===== DATASET RECORDS

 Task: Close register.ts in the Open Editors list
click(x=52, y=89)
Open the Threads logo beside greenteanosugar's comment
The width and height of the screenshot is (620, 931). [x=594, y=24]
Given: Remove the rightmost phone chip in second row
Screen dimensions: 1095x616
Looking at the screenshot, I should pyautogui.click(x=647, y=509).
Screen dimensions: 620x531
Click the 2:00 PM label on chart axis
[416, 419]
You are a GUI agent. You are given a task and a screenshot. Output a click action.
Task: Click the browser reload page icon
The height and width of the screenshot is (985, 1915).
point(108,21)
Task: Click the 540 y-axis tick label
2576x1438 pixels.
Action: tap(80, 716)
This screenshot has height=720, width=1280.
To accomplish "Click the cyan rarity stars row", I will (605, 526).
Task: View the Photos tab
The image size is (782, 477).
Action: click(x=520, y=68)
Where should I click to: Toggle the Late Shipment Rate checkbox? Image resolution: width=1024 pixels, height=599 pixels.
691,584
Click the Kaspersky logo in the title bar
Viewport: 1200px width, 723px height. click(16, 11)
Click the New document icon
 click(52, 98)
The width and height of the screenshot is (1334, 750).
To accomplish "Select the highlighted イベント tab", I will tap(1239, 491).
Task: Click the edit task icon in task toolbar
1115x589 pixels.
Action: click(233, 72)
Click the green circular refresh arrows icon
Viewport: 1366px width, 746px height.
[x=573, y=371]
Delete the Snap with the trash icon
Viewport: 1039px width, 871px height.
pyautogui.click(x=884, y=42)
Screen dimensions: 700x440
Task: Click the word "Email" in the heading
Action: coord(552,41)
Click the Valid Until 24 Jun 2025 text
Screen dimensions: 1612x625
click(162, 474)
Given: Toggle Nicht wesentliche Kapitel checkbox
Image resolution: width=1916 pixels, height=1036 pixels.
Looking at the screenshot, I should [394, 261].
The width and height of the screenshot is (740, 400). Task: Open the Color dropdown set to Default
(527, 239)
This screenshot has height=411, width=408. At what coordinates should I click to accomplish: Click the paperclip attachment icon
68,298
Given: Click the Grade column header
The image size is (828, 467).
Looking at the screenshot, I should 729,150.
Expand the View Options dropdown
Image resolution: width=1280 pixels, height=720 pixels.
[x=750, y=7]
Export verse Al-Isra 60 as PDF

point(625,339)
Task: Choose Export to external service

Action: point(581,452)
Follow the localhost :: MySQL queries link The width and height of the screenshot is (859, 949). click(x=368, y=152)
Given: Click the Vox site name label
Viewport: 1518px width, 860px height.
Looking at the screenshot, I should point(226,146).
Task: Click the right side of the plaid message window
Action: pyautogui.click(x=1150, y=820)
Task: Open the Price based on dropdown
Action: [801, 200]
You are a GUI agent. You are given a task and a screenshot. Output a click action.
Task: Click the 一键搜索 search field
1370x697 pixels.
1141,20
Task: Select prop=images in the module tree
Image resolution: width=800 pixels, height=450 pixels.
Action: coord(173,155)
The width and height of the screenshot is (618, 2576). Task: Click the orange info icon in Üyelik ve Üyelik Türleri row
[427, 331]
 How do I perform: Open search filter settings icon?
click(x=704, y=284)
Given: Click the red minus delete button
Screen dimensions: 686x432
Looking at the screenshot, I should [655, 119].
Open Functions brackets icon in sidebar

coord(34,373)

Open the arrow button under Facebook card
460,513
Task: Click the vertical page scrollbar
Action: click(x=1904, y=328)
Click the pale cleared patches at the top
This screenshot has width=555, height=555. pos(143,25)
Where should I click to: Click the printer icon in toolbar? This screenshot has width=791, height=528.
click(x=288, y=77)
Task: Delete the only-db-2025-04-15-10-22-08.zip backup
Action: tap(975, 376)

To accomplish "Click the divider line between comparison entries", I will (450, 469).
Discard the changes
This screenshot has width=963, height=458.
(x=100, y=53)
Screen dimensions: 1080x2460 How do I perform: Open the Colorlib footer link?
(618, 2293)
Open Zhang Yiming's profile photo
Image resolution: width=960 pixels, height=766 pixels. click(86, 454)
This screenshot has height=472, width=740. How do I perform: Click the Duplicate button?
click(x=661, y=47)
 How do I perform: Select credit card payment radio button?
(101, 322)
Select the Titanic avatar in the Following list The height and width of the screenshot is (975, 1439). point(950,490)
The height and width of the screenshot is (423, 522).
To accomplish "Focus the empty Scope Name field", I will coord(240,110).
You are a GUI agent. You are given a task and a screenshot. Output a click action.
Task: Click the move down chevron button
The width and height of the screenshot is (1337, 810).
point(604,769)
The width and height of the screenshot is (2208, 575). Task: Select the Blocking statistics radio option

==========

> PROBLEM STATEMENT:
Above are some records; copy exactly the lines from the one with "1115x589 pixels." through the one with "Task: Select prop=images in the module tree", both included, and no others.

> RESULT OF THE EXERCISE:
1115x589 pixels.
Action: click(233, 72)
Click the green circular refresh arrows icon
Viewport: 1366px width, 746px height.
[x=573, y=371]
Delete the Snap with the trash icon
Viewport: 1039px width, 871px height.
pyautogui.click(x=884, y=42)
Screen dimensions: 700x440
Task: Click the word "Email" in the heading
Action: coord(552,41)
Click the Valid Until 24 Jun 2025 text
Screen dimensions: 1612x625
click(162, 474)
Given: Toggle Nicht wesentliche Kapitel checkbox
Image resolution: width=1916 pixels, height=1036 pixels.
Looking at the screenshot, I should [394, 261].
The width and height of the screenshot is (740, 400). Task: Open the Color dropdown set to Default
(527, 239)
This screenshot has height=411, width=408. At what coordinates should I click to accomplish: Click the paperclip attachment icon
68,298
Given: Click the Grade column header
The image size is (828, 467).
Looking at the screenshot, I should 729,150.
Expand the View Options dropdown
Image resolution: width=1280 pixels, height=720 pixels.
[x=750, y=7]
Export verse Al-Isra 60 as PDF

point(625,339)
Task: Choose Export to external service

Action: point(581,452)
Follow the localhost :: MySQL queries link The width and height of the screenshot is (859, 949). click(x=368, y=152)
Given: Click the Vox site name label
Viewport: 1518px width, 860px height.
Looking at the screenshot, I should point(226,146).
Task: Click the right side of the plaid message window
Action: pyautogui.click(x=1150, y=820)
Task: Open the Price based on dropdown
Action: [801, 200]
You are a GUI agent. You are given a task and a screenshot. Output a click action.
Task: Click the 一键搜索 search field
1370x697 pixels.
1141,20
Task: Select prop=images in the module tree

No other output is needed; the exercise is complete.